L’ultimo dei Genesis con Peter Gabriel, la splendida bizzarria degli Sparks, il grande affresco sudista di Randy Newman, il proto punk dei New York Dolls, l’ora più buia di Gram Parsons, il lost weekend di Lennon e altre opere uscite in un anno fatto di grandi contrasti e grande musica
di Francesco Brusco
In una celebre scena di Aprile, Nanni Moretti attacca l’assenza politica e umana degli allora dirigenti di sinistra all’indomani della tragedia di Otranto del 28 marzo 1997: «Io me li ricordo, negli anni ’70, a Roma, la FGCI, i giovani comunisti romani… stavano tutti i pomeriggi a guardare Happy Days», e chiude con i pollici all’insù.
Piaccia o meno, Nanni le incoerenze ha sempre saputo coglierle e ricordarle; e di incoerenze è pieno l’anno inaugurato proprio dal debutto della serie tv con Fonzie e i Cunningham, a sua volta contraddittorio segno visivo di una società che tenta di rimuovere il trauma del Vietnam e lo scandalo del Watergate rincorrendo l’epoca d’oro del sogno americano. Il 1974 è un semaforo giallo sulla linea del tempo, all’incrocio tra progresso e restaurazione, piombo e austerity, spionaggi e diritti civili (in Italia è l’anno del referendum sul divorzio e del primo grande convegno nazionale femminista). E cosa c’è di più incoerente della finale mondiale dominata dall’Olanda, ma vinta da Beckenbauer (buonanima) e compagni?

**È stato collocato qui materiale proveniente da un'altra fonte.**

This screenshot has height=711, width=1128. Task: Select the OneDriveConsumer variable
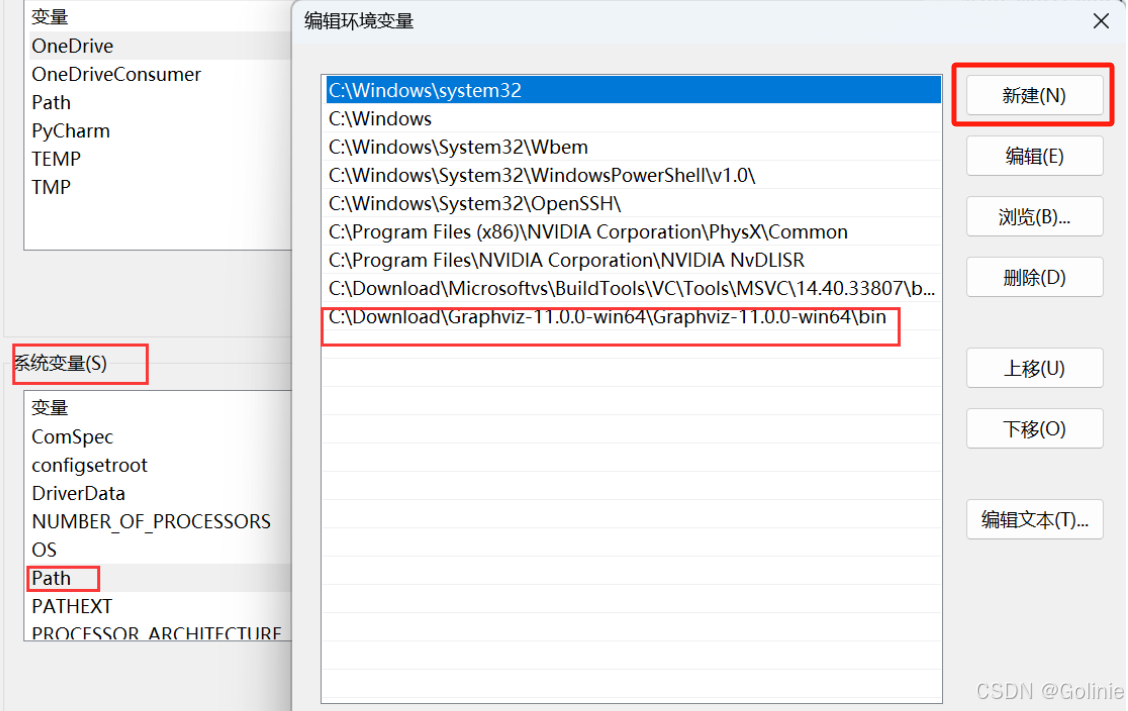pos(117,74)
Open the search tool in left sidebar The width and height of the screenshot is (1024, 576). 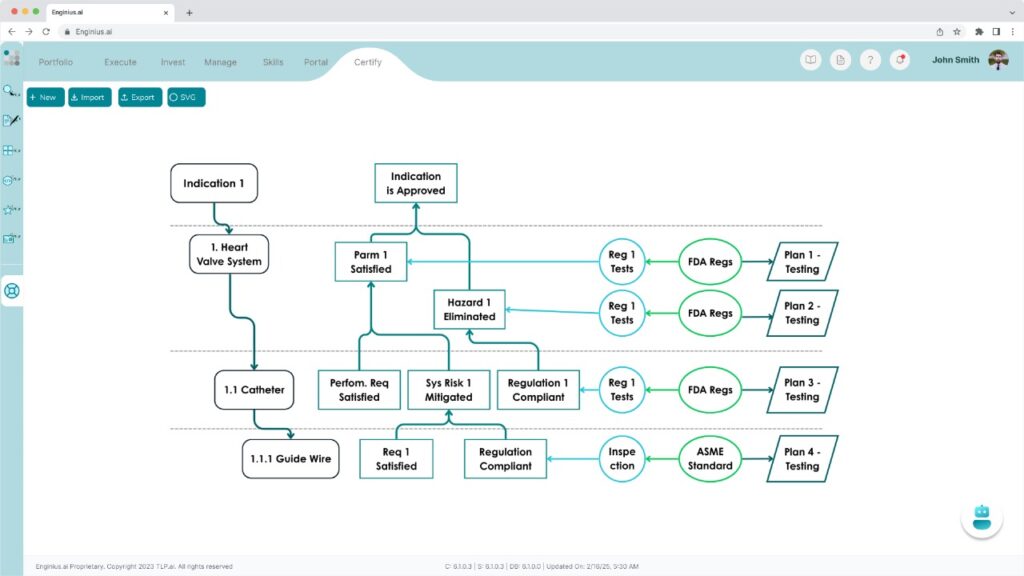(x=11, y=91)
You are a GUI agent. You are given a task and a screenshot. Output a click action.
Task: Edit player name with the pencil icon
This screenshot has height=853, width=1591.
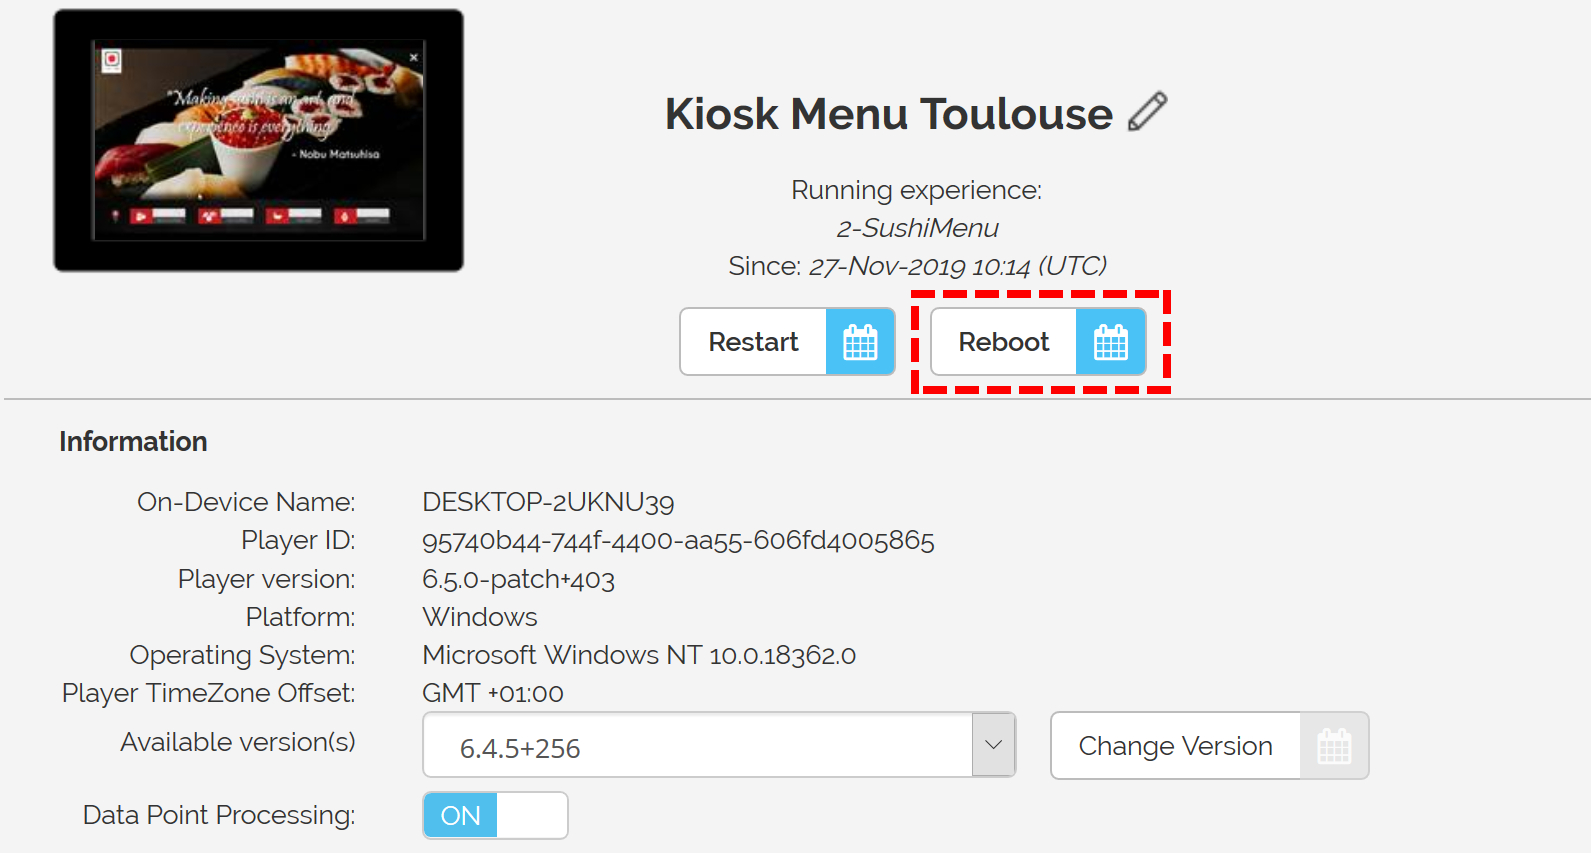(x=1147, y=112)
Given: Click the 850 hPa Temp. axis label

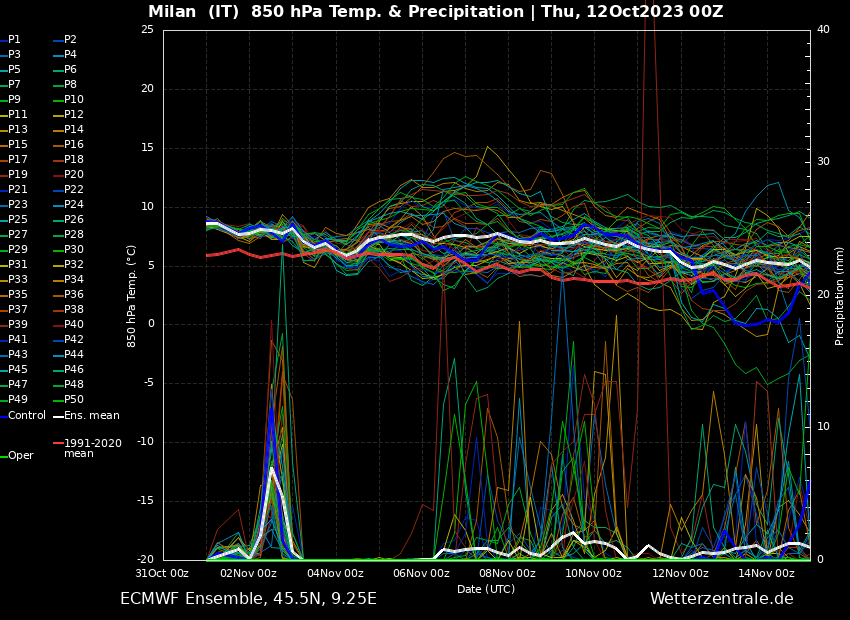Looking at the screenshot, I should coord(132,295).
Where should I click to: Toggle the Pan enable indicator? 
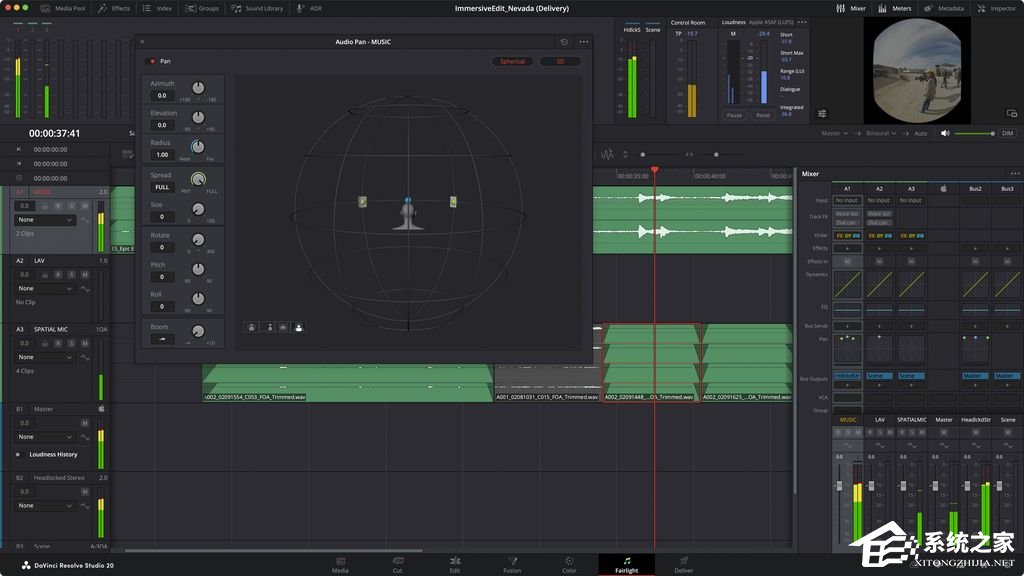click(152, 61)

In campo musicale l’onda lunga della crisi energetica si appresta a bussare alle porte delle case discografiche. Mentre l’eco di Woodstock si affievolisce sempre più, altre onde, di natura sismica, iniziano a scuotere il sottosuolo da un epicentro a cui due anni dopo daranno un nome: punk. È ovvio che siano gli artisti i primi ad avvertire le piccole e grandi contraddizioni serpeggianti nel tessuto socioculturale: non tutti hanno il radar di Nanni Moretti, ma negli album di quell’anno — seppur inconsciamente — i contrasti la fanno da padrone.
Si è detto a lungo che, per i vini, l’annata 1974 è stata da dimenticare; per i dischi non è così, provare per credere.